Plötzlich ein komischen Geräusch. Wir gucken uns an, keiner kann es so recht unterbringen. Ah . . . eine Rollenbremse . . . STRIKE! Na so was, damit hatte keiner mehr gerechnet. Ich schnappe mir die Rute und nehme gerade Kontakt zu meinem Mahi Mahi auf, da fliegt auch schon die zweite Leine aus dem Outrigger. Doppelstrike! Flako, der Mate nimmt sich der zweiten Rute an. Beide Fische scheinen sich gut zu kennen, schwimmen sie doch im Abstand von vielleicht 50 cm parallel zueinander und lassen sich nicht trennen. Jerehmia, der Kapitän, hat nun die undankbare Aufgabe, die verbleibenden 3 Ruten und den Teaser einzuholen. Währenddessen machen sich unsere beiden Doraden einen großen Spaß daraus, hinter dem Boot immer wieder von ganz links nach ganz rechts zu schwimmen und wieder zurück. Glücklicherweise können wir die Schnüre durch einen günstigen Einfallswinkel des Sonnenlichtes gut sehen und können so entsprechende "Entflechtungsarbeit" leisten. Unser "Tanz" sah ganz bestimmt sehr lustig aus. Anglerballett.
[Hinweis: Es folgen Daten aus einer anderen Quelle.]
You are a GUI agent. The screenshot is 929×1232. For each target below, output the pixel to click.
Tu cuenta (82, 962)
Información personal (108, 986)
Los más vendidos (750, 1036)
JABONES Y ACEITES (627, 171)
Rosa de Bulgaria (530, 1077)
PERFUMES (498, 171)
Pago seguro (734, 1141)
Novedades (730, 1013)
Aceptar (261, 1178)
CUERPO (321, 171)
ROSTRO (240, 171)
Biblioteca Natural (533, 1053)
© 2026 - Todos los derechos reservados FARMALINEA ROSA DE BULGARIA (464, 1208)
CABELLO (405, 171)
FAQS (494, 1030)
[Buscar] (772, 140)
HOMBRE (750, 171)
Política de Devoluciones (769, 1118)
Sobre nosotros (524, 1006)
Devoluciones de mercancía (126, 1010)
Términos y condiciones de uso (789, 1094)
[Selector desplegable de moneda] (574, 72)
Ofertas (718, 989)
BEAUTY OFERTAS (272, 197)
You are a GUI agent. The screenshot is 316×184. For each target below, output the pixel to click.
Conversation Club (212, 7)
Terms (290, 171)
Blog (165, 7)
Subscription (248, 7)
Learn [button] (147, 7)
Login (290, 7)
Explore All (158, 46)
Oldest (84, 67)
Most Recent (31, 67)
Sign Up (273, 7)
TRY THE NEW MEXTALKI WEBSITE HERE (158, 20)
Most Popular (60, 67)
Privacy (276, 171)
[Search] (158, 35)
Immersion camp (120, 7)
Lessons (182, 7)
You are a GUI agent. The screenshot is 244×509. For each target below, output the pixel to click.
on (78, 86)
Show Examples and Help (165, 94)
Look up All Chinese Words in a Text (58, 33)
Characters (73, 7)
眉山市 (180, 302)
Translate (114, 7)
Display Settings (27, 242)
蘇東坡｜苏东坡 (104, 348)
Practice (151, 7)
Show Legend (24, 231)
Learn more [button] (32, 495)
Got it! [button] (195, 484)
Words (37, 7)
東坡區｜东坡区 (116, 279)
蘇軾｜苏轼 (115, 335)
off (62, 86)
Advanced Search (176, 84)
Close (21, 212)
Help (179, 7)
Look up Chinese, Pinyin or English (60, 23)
Mein Fisch war dann zuerst am Boot und wurde vom Kapitän gegafft. Der zweite Mahi von Flako kam wenig später in Bootsnähe und so hatte ich die Gelegenheit, auch mal "Mate" zu spielen und den Fisch am Leader zu greifen und zu gaffen. Vertauschte Rollen.

Also auch heute kein Schneider. Es blieb bei diesem Ergebnis, das Boot, dass wir heute Morgen im Süden verlassen hatten, blieb den ganzen Tag dort . . . und blieb ohne Fischkontakt.

http://img72.*ih.us/img72/3153/bild629px1.jpg

 Ein letztes Mal ging es zurück, den Fluß hinauf zum Bootssteg, vorbei an der prachtvollen Kulisse des Regenwaldes, durch Mangrovenwälder und Palmenhaine. Wohl wissend, dass zuhause Temperaturen um die minus 5 Grad herrschen.

http://img384.*ih.us/img384/3710/bild641gc4.jpg

   Ein paar letzte "Imperial", am nächsten Tag geht es dann wieder Richtung San Jose und von dort nach Hause.

Insgesamt eine bunte Ausbeute an Fisch, wenngleich ich mir sicher ein paar mehr Sails gewünscht hätte. Aber es war wohl noch etwas früh im Jahr, März wäre dieses Jahr möglicherweise der bessere Monat gewesen. 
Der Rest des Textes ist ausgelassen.